Il formatore ci aiuta, ci fornisce gli strumenti per elaborare il nostro proprio linguaggio, che sia del corpo o dell’anima o di entrambi, ma sta al formando acquisire tali strumenti e contenuti, metabolizzarli, farli propri e usarli. Se il potenziale che abbiamo non viene sfruttato, che sia per pigrizia o mancanza di mezzi, è come non averlo. Se il talento e le cose da dire che sono racchiuse in ognuno di noi non trovano la strada per uscire e “parlare” a chi ci sta guardando, è come non averli.

E come sappiamo quali strumenti sono adatti a noi?

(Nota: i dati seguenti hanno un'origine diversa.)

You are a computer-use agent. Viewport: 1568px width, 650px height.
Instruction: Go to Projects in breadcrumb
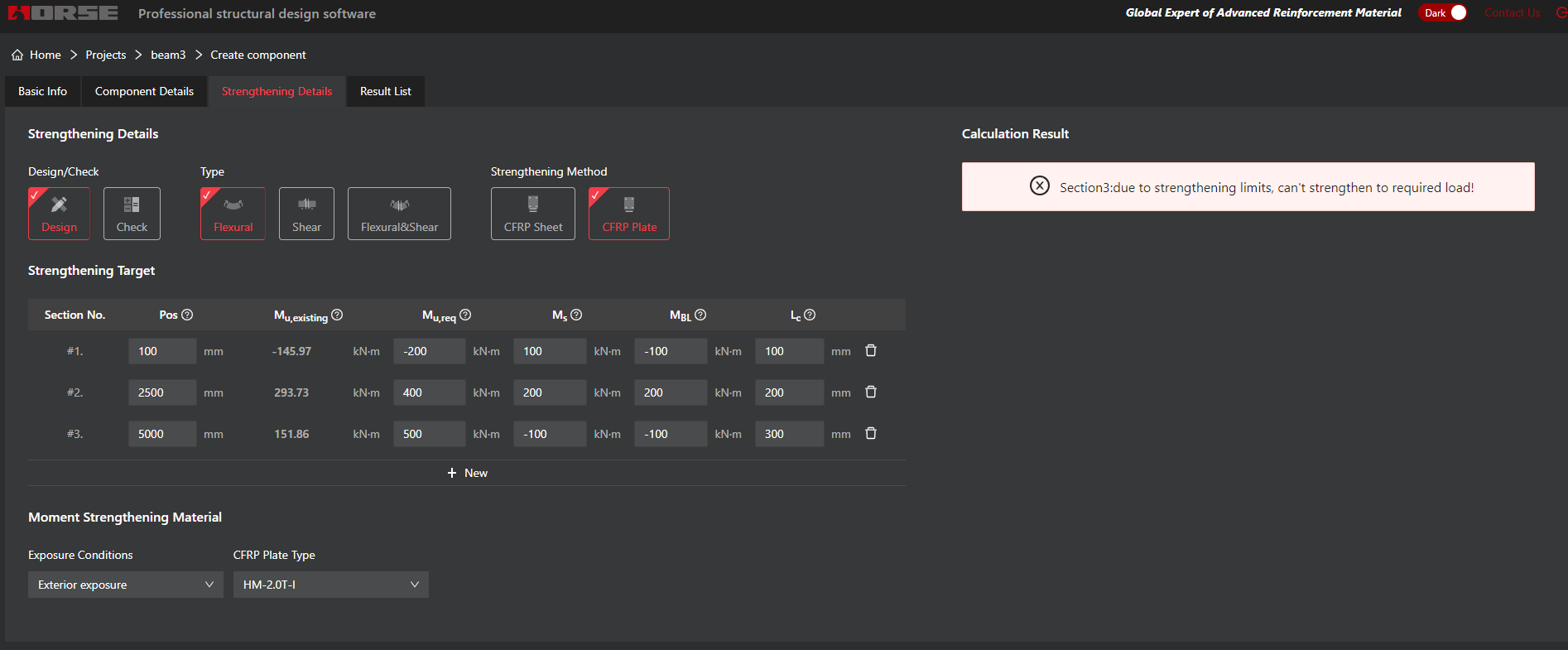coord(106,55)
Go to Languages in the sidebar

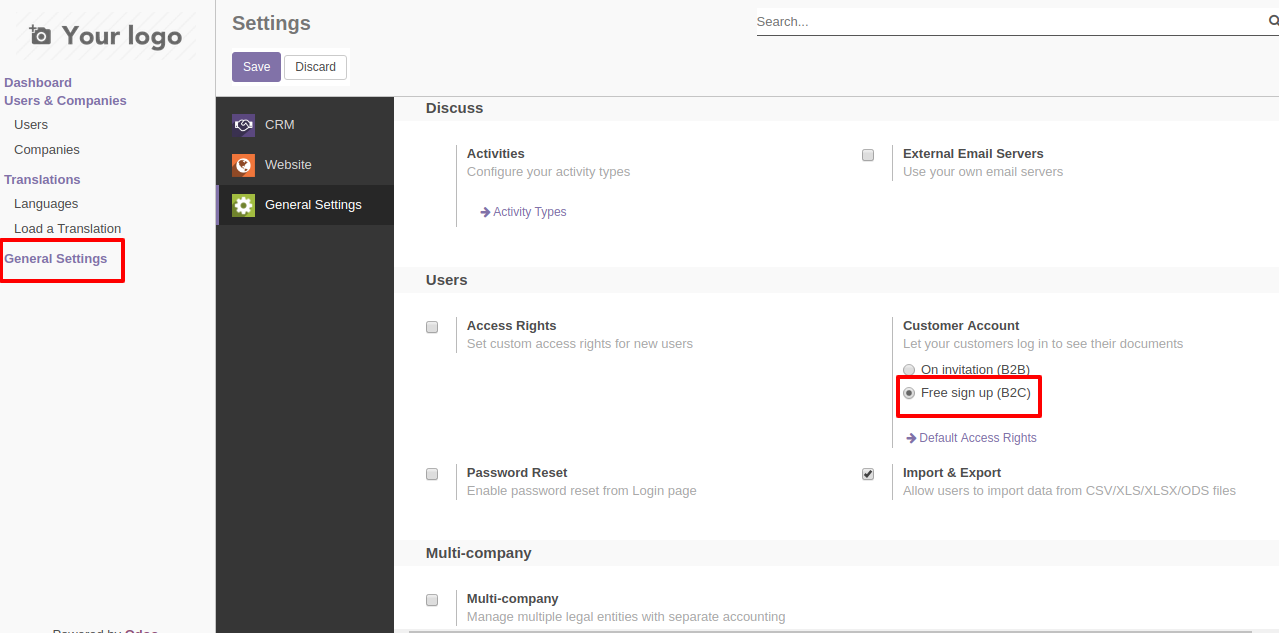pos(46,204)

Quali sono quelli giusti per stimolarci? Quali sono i mezzi che  ci “comunicano” gli input di cui abbiamo bisogno? Non lo sappiamo. Dobbiamo provare, esplorare metodi diversi, insegnanti / formatori diversi, per trovare quelli adatti a noi, ma senza dimenticare che in ogni esperienza capitalizziamo qualcosa, anche in quelle che ci paiono a prima vista inutili o addirittura dannose, perché proprio da lì capiamo quello che non ci piace o non va bene per noi o non dobbiamo o vogliamo fare. Siamo miopi. Ci limitiamo a fare le cose che sappiamo fare nelle nostre sale prove (un rifugio protetto), nei nostri teatri con il pubblico amico che ci conosce bene e sa quello che stiamo per portare in scena. Siamo pigri, perché studiare, cambiare metodo, provare cose nuove e “rischiare” costa fatica… “lacrime, sudore e sangue”. Ma è così che si cresce. Non c’è altro modo.

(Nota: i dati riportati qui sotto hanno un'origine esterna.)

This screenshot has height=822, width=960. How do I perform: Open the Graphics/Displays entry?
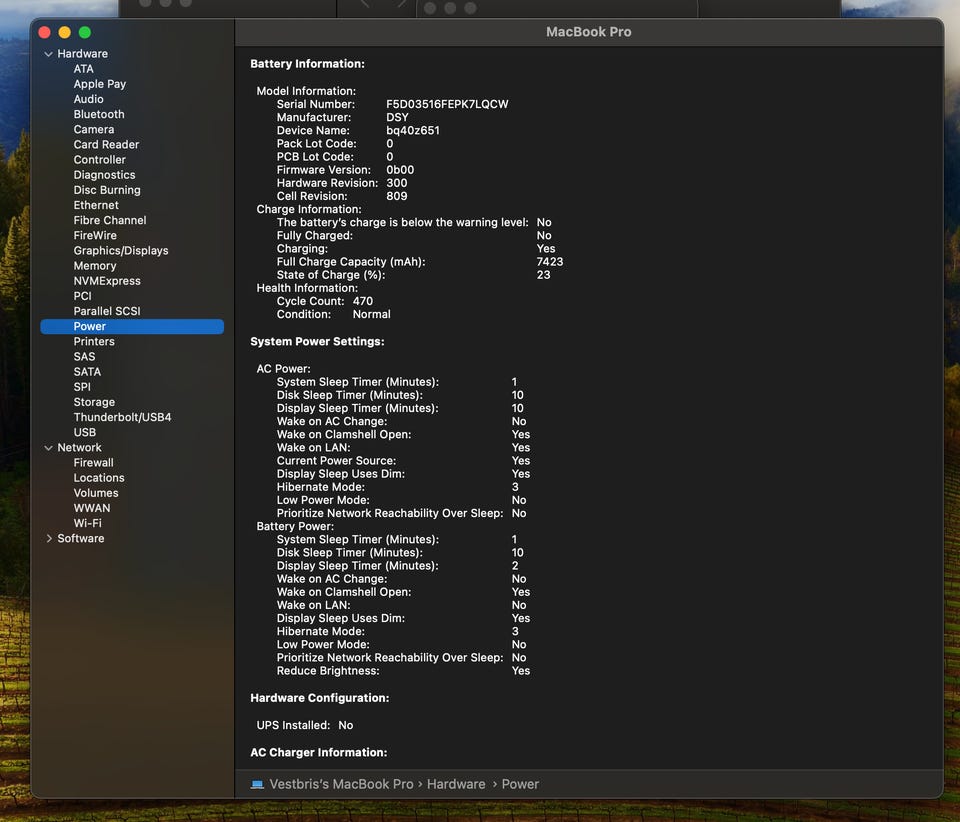coord(120,251)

Investite sulla formazione.

Investite pochi euro, il vostro tempo, il sudore, voi stessi. Ma investite. Se amate l’odore polveroso del palcoscenico, il silenzio tra le quinte di una scena vuota, un sipario abbassato, i camerini, quell’attimo di silenzio sospeso prima di un applauso, il sentore della fatica, le lacrime che scendono per un’emozione a stento trattenuta… fate formazione. E partecipate ai seminari, mettetevi in gioco, rischiate tutto quello che siete, perché quello che riceverete è tanto – ma tanto di più – di quello che darete… studiate e crescete. Dal più profondo del vostro essere mandate un messaggio perché se anche uno solo tra gli spettatori uscirà cambiato dal vostro spettacolo e lascerà il teatro con un dubbio, una sensazione, una domanda che chiede a gran voce una risposta… la fatica spesa e il sudore versato saranno valsi la pena. Allora non centinaia di spettatori saranno importanti, ma uno soltanto che comprenda VOI sarà valso la pena. Tutto il resto è politica, economia, profitto, potere, insulsi e sterili traffici. Tutto il resto non importa nulla e sarà dimenticato. Fate formazione e amate il teatro che – come scrisse Oscar Wilde in Dorian Gray – “ È tanto più vero della vita.”

Continua ricerca, studio, formazione

Lo studio fatto negli ultimi 24 mesi con Eugenio Barba, Michele Monetta, Cathy Marchand, Nina Dipla e altri fantastici formatori quali Enrico Pitozzi, Flavio Cipriani, Roberto Totola e Marina Furlani e molti altri, ci rendono consapevoli più che mai che per crescere e migliorare non bisogna mai fermarsi. Così ogni volta, ad ogni incontro, laboratorio, sessione di prove, ripartiamo dagli esercizi, dalla biomeccanica, da Mejerchol’d, Decroux, Barba, Grotowski, dal Living Theatre. Ripensiamo alle esperienze con Wanda Moretti e Marina Rossi e decidiamo approfondiamo il contact improvisation con l’aiuto di una giovanissima Elisabetta Trevenzuoli e portiamo al limite i nostri corpi, non di danzatori ma di attori, proviamo ad abbattere il muro della separazione delle abilità. Cerchiamo sempre nuovi stimoli e proviamo ad approfondire qualsiasi cosa attiri in nostro interesse e ci stimoli, cerchiamo di riempire la nostra “valigia dell’attore” con più strumenti possibile ed è un lavoro che non finisce mai… ma il bello sta proprio qui.